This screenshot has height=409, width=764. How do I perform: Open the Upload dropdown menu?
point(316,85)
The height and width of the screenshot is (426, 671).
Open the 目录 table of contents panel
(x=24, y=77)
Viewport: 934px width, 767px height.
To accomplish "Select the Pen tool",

- [BRIEF]: What is needed is a word-for-word copy of the material above.

- [REPLY]:
This screenshot has height=409, width=764. How do I perform: Open the Upload dropdown menu?
point(316,85)
The height and width of the screenshot is (426, 671).
Open the 目录 table of contents panel
(x=24, y=77)
Viewport: 934px width, 767px height.
To accomplish "Select the Pen tool",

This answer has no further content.